Fresh from Corpus Christi, you learned to speak
a northern language, talk of “quarters” wide-
mouthed like a Chowdahead’s wicked idiom.
That strangeness resonates as echoed heirloom.
November then alive with many things,
we bundled up, explored the neighborhood.
The couple at the Busy Bee would bring
their frenzied fighting there, and Chinese food—
just half a block away! Some days we stood
at our door to mark the room’s great reckoning.
Light humor runs through most of his poems to some extent. He can’t seem to help himself, from “Avery Da Vinci,” written to his daughter, to the playfulness of “Alternative Titles for the Book You are Holding in Your Hands” (“Bangers & Mash,” “Jehoshaphat’s Bath Mat,” “Idiot Savant,” “Is It Me, or Does It Smell Like Cat Butt in Here?” to name a few) to the delightfully frantic signs of Nim Chimpsky to the poem titled “George Clooney” (“You gotta have a lot of cojones / to prank George Clooney, to phone him / late at night and say those outrageous things / about his young girlfriend, what’s her name.”). But as much as he looked for the comedy in life, he also spent time experiencing, imprinting the world, in which he could feel impermanence. That, too, was his subject, like any good follower of the metaphysical poets.

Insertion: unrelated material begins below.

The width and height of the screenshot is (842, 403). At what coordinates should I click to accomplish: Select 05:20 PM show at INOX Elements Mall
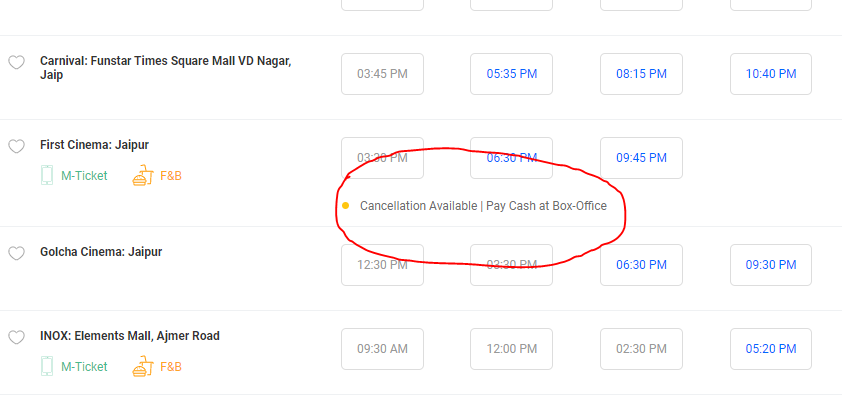coord(771,349)
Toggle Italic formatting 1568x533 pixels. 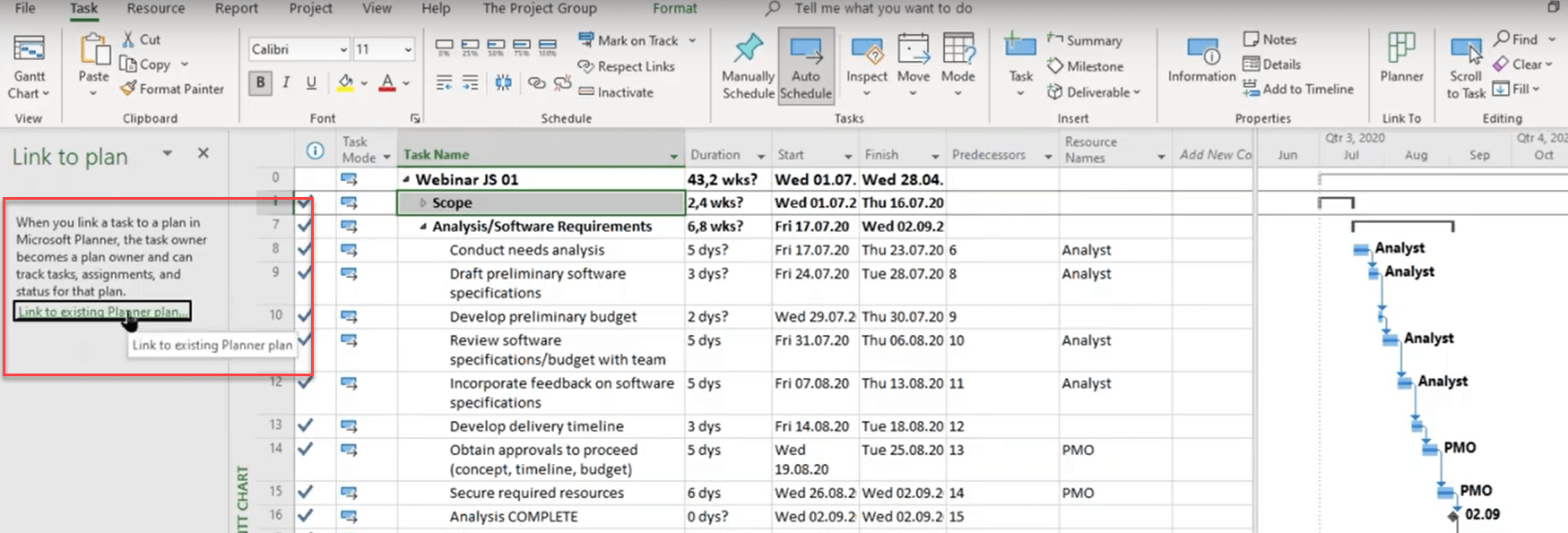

His “Good Night” begins, “I love you, Love, I usually whispered / as she slept there, soon to rise / in two hours, her back facing me / as I turned off the reading light.” Unable to sleep, in the dark, he looks out the window, on a life he shares with her:
I noticed two plastic white lawn chairs,
solemn and on guard, guarding each side
of the sliding doors of the woodshed,
a hermitage in the tiny lot’s corner.
The pale, glowing chairs became two ghosts,
separate and steadfast, still depressive
even at the height of their afterlives.
Brett is both introspective and speculative as he considers his backyard woodshed, where two nondescript chairs are bequeathed spiritual weight.